INPUT FOR THIS TASK:
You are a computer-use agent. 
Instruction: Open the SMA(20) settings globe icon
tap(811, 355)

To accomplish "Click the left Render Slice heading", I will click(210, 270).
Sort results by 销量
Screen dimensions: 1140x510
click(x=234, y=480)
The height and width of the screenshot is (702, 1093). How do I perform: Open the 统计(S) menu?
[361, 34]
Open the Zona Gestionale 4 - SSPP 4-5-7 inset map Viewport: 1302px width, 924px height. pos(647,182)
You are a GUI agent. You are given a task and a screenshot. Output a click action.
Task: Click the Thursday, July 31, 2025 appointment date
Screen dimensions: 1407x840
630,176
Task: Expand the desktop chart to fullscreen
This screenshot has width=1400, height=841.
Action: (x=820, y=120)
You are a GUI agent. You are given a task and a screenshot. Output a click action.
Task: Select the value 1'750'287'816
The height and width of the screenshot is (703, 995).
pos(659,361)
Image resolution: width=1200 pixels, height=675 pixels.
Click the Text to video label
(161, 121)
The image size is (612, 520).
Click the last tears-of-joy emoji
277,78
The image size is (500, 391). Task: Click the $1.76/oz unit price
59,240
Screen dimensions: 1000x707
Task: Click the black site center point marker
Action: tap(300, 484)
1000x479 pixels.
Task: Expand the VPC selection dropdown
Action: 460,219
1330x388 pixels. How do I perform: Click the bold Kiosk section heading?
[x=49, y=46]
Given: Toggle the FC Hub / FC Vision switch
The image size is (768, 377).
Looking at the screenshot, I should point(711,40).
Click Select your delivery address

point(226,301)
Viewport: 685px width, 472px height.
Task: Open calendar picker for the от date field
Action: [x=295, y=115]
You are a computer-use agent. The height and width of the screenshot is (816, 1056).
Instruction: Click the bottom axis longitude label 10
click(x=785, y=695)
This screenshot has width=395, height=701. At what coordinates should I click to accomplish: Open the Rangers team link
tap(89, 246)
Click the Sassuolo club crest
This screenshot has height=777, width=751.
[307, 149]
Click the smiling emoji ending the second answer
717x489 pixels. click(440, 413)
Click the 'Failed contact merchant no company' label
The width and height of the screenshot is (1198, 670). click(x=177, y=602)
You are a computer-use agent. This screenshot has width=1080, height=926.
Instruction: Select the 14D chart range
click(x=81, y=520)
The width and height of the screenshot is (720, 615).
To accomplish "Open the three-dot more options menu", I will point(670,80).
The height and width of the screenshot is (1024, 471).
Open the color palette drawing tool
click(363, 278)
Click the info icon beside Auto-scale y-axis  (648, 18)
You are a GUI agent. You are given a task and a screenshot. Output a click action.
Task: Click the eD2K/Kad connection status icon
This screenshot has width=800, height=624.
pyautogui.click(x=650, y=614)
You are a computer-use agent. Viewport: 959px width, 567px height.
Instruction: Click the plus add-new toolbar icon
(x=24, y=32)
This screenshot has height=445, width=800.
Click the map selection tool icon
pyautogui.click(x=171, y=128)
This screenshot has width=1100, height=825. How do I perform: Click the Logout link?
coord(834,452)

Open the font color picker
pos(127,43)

EXERCISE DIRECTIONS:
Line by line, transcribe the material above exactly.

ANSWER BOX:
You are a computer-use agent. 
Instruction: Open the SMA(20) settings globe icon
tap(811, 355)

To accomplish "Click the left Render Slice heading", I will click(210, 270).
Sort results by 销量
Screen dimensions: 1140x510
click(x=234, y=480)
The height and width of the screenshot is (702, 1093). How do I perform: Open the 统计(S) menu?
[361, 34]
Open the Zona Gestionale 4 - SSPP 4-5-7 inset map Viewport: 1302px width, 924px height. pos(647,182)
You are a GUI agent. You are given a task and a screenshot. Output a click action.
Task: Click the Thursday, July 31, 2025 appointment date
Screen dimensions: 1407x840
630,176
Task: Expand the desktop chart to fullscreen
This screenshot has width=1400, height=841.
Action: (x=820, y=120)
You are a GUI agent. You are given a task and a screenshot. Output a click action.
Task: Select the value 1'750'287'816
The height and width of the screenshot is (703, 995).
pos(659,361)
Image resolution: width=1200 pixels, height=675 pixels.
Click the Text to video label
(161, 121)
The image size is (612, 520).
Click the last tears-of-joy emoji
277,78
The image size is (500, 391). Task: Click the $1.76/oz unit price
59,240
Screen dimensions: 1000x707
Task: Click the black site center point marker
Action: tap(300, 484)
1000x479 pixels.
Task: Expand the VPC selection dropdown
Action: 460,219
1330x388 pixels. How do I perform: Click the bold Kiosk section heading?
[x=49, y=46]
Given: Toggle the FC Hub / FC Vision switch
The image size is (768, 377).
Looking at the screenshot, I should point(711,40).
Click Select your delivery address

point(226,301)
Viewport: 685px width, 472px height.
Task: Open calendar picker for the от date field
Action: [x=295, y=115]
You are a computer-use agent. The height and width of the screenshot is (816, 1056).
Instruction: Click the bottom axis longitude label 10
click(x=785, y=695)
This screenshot has width=395, height=701. At what coordinates should I click to accomplish: Open the Rangers team link
tap(89, 246)
Click the Sassuolo club crest
This screenshot has height=777, width=751.
[307, 149]
Click the smiling emoji ending the second answer
717x489 pixels. click(440, 413)
Click the 'Failed contact merchant no company' label
The width and height of the screenshot is (1198, 670). click(x=177, y=602)
You are a computer-use agent. This screenshot has width=1080, height=926.
Instruction: Select the 14D chart range
click(x=81, y=520)
The width and height of the screenshot is (720, 615).
To accomplish "Open the three-dot more options menu", I will point(670,80).
The height and width of the screenshot is (1024, 471).
Open the color palette drawing tool
click(363, 278)
Click the info icon beside Auto-scale y-axis  (648, 18)
You are a GUI agent. You are given a task and a screenshot. Output a click action.
Task: Click the eD2K/Kad connection status icon
This screenshot has width=800, height=624.
pyautogui.click(x=650, y=614)
You are a computer-use agent. Viewport: 959px width, 567px height.
Instruction: Click the plus add-new toolbar icon
(x=24, y=32)
This screenshot has height=445, width=800.
Click the map selection tool icon
pyautogui.click(x=171, y=128)
This screenshot has width=1100, height=825. How do I perform: Click the Logout link?
coord(834,452)

Open the font color picker
pos(127,43)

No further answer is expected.